Sometimes when we look at things from a different vantage point we see things which we don't see from other vantage points.
In a Business Week article, "The Greatest Innovations of All Time", Larry Keeley points out that most of the greatest inventions of all time were "platforms." He defines a platform as:
broad capabilities that have the potential to cut across industries, markets, and applications. Platforms often have some proprietary capabilities at the core, but not always. Indeed, it is common for platforms to integrate many otherwise ordinary ideas into a whole that is collectively remarkable."
He goes on to say that "A sufficiently advanced technology is indistinguishable from magic."
In his article several platforms are discussed, we will use the example of "limited liability" which is familiar to most business people to help provide a sense for what a platform is.
Corporations and limited liability partnerships provide a means of removing personal risk from an individual which participates within a business venture so the individual will not have to risk everything when if their companies make a mistake. This platform of "limited liability" has allowed large corporations and partnerships to exist which allow the separation of liability from ownership. This has allowed large amounts of capital to flow from individuals to companies and ventures, which would take large organizations, to exist.
For more information see: http://www.businessweek.com/innovate/content/feb2007/id20070216_377845.htm
Think about financial reporting, or the "global financial reporting platform". I think one could argue that is a platform. Perhaps not one of the top 10 innovations of all time when considering other innovations, but a platform.
Consider what that platform was like in the early 1900s: paper, pencils, no calculators, no GAAP or no real financial reporting standards really.
Imagine trying to obtain information about a public company before the invention of the copy machine and the fax machine!
Or what about what it was like to analyze a company before the advent of the computer, or the electronic spreadsheet, before the Internet. EDGAR provides a lot of information about public companies, but EDGAR did not always exist. Nor could it exist without many of the technologies we have today.

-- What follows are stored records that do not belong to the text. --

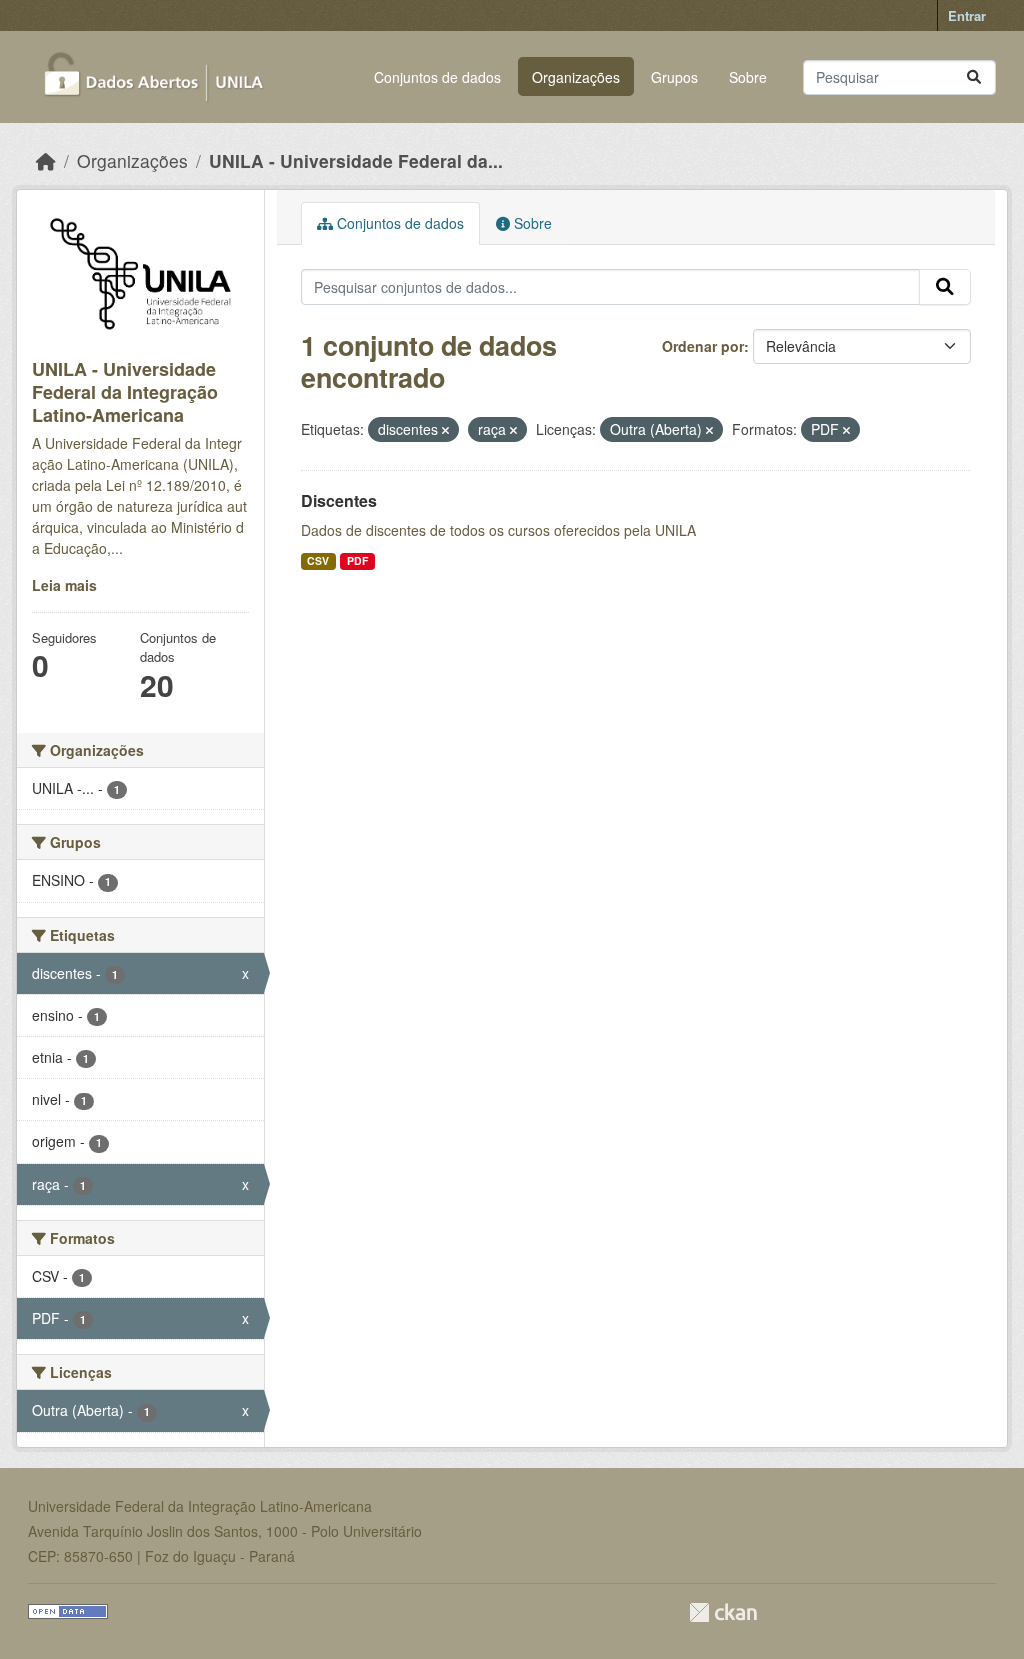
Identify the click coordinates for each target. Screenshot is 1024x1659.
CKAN (723, 1612)
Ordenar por (703, 346)
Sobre (748, 77)
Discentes (339, 500)
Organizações (576, 77)
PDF (357, 560)
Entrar (967, 15)
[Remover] (445, 430)
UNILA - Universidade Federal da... (356, 160)
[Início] (46, 160)
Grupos (674, 77)
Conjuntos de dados (437, 77)
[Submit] (974, 77)
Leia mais (64, 585)
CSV (318, 560)
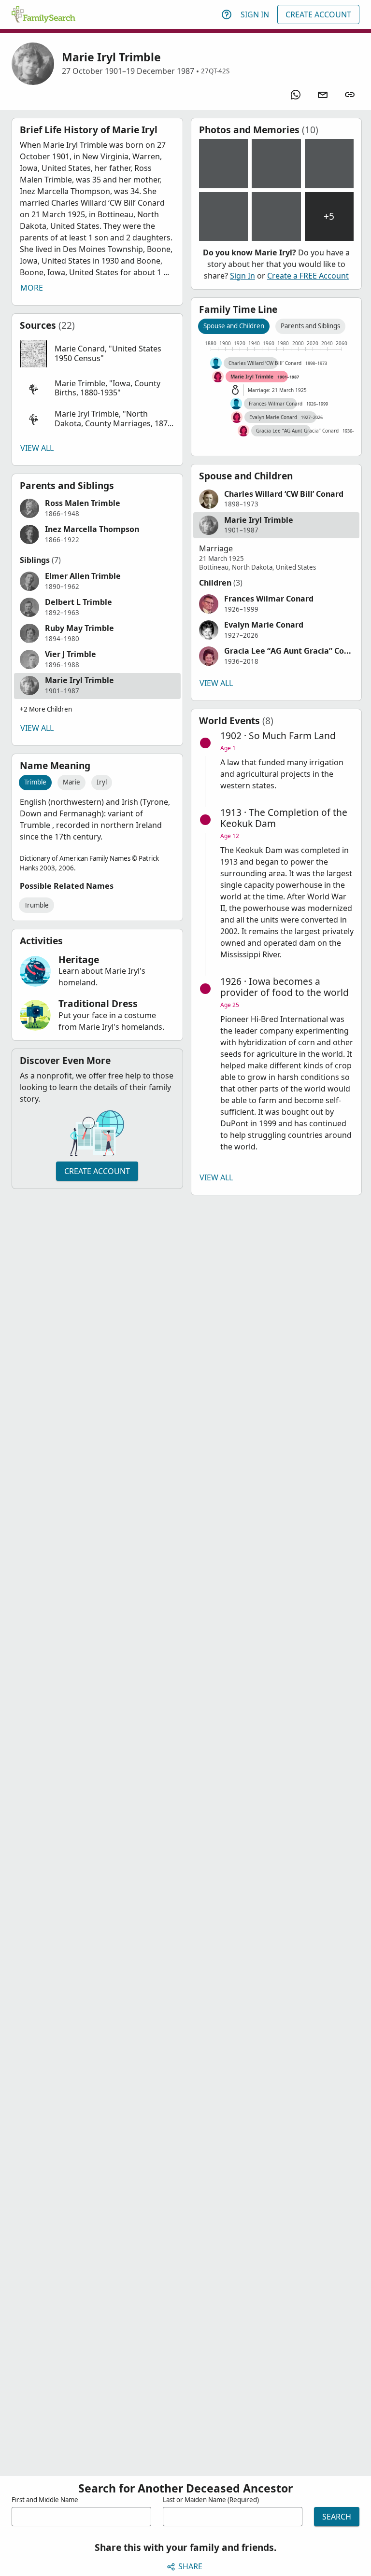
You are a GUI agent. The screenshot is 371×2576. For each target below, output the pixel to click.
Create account (97, 1171)
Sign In (255, 14)
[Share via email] (322, 94)
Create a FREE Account (308, 275)
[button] (97, 354)
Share (190, 2566)
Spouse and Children (233, 326)
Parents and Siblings (310, 326)
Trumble (36, 905)
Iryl (102, 782)
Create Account (318, 14)
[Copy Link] (349, 94)
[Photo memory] (223, 163)
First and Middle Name (45, 2499)
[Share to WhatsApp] (295, 94)
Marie (71, 782)
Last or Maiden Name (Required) (211, 2499)
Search (336, 2516)
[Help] (226, 14)
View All (37, 448)
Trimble (35, 782)
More (31, 287)
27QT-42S (215, 71)
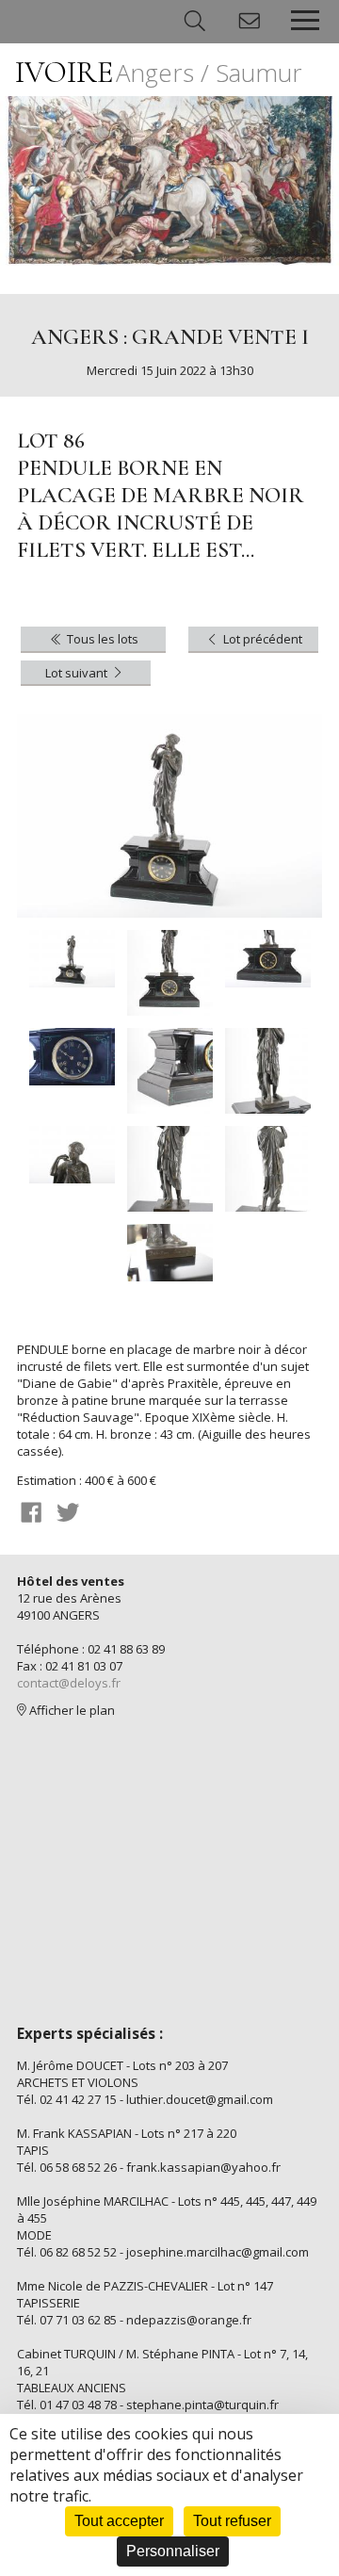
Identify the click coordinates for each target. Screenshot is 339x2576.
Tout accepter (119, 2521)
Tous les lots (101, 638)
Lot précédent (261, 638)
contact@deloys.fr (69, 1682)
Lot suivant (77, 672)
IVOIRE (158, 72)
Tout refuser (232, 2521)
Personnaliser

Now, consider what the global financial reporting platform might look like if there were one set of financial reporting standards used around the world, rather than each separate country creating their own financial reporting standards. We are at the twilight of realizing that possibility, many countries have already switched to use International Financial Reporting Standards (IFRS). And it is looking more and more like the US will adopt IFRS also. Let's say it does, one set of financial reporting standards used globally.
And what if a computer could "read" this one set of financial reporting standards. That is what XBRL does, it articulates semantic meaning in a form that a computer can do something with it. For example, the FDIC articulated their MDRM information in XBRL and software tools can read that metadata (rather than have to parse Word documents, Excel spreadsheets, PDF files which contained the information.
Just being able to read the information is useful enough, but having one set of financial reporting standards to boot...even better.
Consider what a computer might be able to do to help a user leverage this metadata. Automating disclosure checklists. Checking computations. Most financial statements today are created using Microsoft Word. How can Word help you create a financial statement? It knows nothing about financial statements. But what if your financial reporting application COULD understand the reporting rules and help check to be sure you are getting things correct.
And consider what it might be like if users of that financial information could exchange the information between themselves, using different software, and be able to use that information without having to convert from one proprietary information format to another format. XBRL does that also. No imports or cut-and-paste which might get the information sort of like you want it, then you fix it up.
What impact would these factors (the use if IFRS globally, the use of XBRL globally) which basically reduce "friction" within the system have on how financial information is created, exchanged, consumed, and otherwise utilized? Add onto this all the improvements to the Internet and all the other technologies.
Seems to me that IFRS and XBRL will have a significant impact on the global financial reporting platform.